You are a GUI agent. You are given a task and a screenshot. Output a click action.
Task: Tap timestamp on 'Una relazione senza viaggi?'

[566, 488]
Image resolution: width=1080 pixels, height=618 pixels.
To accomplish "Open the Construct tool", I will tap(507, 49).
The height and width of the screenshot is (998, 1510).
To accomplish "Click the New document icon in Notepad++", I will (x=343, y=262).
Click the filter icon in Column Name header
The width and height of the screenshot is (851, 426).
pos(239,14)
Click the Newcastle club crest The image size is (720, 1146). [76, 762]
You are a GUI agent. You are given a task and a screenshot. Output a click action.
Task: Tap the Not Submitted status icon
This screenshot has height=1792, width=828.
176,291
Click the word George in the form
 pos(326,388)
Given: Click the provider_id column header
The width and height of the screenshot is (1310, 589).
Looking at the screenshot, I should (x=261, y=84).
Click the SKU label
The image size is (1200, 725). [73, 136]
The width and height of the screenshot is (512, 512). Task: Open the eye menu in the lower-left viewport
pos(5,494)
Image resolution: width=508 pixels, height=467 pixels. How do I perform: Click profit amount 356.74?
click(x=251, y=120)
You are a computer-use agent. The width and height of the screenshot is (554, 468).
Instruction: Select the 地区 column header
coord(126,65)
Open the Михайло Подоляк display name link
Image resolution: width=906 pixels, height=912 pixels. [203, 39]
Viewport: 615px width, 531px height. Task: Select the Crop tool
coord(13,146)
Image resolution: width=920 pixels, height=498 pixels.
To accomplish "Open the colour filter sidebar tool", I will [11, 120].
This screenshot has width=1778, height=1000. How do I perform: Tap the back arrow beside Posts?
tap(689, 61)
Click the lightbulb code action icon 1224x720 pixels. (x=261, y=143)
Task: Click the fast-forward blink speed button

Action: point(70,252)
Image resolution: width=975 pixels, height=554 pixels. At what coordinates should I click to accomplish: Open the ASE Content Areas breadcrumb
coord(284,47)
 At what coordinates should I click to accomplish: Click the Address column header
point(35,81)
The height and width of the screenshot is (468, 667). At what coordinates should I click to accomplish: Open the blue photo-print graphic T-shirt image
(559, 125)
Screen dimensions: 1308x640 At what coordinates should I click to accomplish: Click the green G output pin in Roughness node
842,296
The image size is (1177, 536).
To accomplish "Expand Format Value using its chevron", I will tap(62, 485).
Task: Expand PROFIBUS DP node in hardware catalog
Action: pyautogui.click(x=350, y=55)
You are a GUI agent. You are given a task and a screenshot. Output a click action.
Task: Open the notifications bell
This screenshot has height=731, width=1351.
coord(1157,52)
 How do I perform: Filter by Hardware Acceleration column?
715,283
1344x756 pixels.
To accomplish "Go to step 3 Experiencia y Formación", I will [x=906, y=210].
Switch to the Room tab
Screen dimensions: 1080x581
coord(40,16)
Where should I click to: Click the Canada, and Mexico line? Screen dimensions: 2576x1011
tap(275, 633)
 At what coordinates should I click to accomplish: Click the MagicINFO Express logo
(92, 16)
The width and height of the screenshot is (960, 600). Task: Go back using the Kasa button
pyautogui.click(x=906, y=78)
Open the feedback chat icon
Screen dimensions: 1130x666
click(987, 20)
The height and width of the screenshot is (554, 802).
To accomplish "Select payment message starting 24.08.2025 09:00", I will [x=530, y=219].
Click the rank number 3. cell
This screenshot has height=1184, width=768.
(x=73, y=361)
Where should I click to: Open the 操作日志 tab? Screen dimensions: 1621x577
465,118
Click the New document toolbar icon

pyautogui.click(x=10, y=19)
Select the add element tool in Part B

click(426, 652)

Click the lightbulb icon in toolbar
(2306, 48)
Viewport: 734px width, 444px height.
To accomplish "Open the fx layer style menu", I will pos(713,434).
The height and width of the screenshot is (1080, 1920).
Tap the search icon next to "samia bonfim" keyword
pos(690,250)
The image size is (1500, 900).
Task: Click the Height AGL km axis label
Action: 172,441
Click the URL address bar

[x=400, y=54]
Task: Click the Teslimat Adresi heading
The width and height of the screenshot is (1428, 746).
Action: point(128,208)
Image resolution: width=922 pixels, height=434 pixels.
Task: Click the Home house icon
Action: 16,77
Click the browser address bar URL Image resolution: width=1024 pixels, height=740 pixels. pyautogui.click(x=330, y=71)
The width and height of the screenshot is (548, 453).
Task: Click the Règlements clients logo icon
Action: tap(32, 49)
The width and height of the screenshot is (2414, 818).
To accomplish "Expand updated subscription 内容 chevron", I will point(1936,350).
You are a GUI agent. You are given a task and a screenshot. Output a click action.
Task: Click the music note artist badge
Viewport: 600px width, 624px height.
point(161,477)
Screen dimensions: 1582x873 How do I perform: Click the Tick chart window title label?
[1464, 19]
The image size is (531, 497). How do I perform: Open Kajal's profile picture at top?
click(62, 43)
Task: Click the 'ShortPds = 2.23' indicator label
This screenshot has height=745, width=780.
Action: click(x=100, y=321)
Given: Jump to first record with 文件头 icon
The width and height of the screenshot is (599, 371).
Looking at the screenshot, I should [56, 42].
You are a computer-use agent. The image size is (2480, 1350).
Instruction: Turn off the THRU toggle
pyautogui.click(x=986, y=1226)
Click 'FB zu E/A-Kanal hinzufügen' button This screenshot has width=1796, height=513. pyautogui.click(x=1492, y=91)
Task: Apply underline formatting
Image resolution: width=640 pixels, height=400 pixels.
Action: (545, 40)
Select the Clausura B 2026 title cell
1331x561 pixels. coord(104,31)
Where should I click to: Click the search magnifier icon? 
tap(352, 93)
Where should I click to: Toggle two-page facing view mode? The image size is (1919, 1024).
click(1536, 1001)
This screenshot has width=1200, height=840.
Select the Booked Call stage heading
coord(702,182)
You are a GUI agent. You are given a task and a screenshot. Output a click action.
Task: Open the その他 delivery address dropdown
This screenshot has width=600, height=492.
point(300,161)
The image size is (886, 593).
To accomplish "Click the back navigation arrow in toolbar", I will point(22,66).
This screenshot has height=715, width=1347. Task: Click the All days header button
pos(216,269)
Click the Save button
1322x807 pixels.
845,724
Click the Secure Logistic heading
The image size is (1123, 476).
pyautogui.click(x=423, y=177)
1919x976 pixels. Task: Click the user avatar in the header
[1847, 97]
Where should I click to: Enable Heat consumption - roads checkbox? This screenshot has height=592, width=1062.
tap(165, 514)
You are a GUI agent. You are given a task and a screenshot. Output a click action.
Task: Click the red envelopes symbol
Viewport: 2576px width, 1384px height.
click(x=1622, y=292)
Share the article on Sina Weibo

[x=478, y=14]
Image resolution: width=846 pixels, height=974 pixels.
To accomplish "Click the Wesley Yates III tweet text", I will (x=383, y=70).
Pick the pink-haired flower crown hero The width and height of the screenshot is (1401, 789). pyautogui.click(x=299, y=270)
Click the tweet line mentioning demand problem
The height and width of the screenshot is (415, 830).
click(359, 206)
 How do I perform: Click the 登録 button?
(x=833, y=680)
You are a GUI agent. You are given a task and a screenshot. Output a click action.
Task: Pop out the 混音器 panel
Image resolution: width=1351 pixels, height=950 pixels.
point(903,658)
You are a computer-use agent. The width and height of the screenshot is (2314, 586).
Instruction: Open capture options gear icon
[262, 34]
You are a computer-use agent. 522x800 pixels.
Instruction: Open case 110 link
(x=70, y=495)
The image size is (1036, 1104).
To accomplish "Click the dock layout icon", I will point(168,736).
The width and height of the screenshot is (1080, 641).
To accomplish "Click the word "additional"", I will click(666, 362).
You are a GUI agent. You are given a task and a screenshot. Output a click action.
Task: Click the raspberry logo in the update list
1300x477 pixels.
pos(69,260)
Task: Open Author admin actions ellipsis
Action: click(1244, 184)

__What the task requires__. Beginning with the very first line of the material above, give each line again exactly, ending with the line that contains "Click the Newcastle".

__Response__.
You are a GUI agent. You are given a task and a screenshot. Output a click action.
Task: Tap timestamp on 'Una relazione senza viaggi?'

[566, 488]
Image resolution: width=1080 pixels, height=618 pixels.
To accomplish "Open the Construct tool", I will tap(507, 49).
The height and width of the screenshot is (998, 1510).
To accomplish "Click the New document icon in Notepad++", I will (x=343, y=262).
Click the filter icon in Column Name header
The width and height of the screenshot is (851, 426).
pos(239,14)
Click the Newcastle club crest The image size is (720, 1146). [76, 762]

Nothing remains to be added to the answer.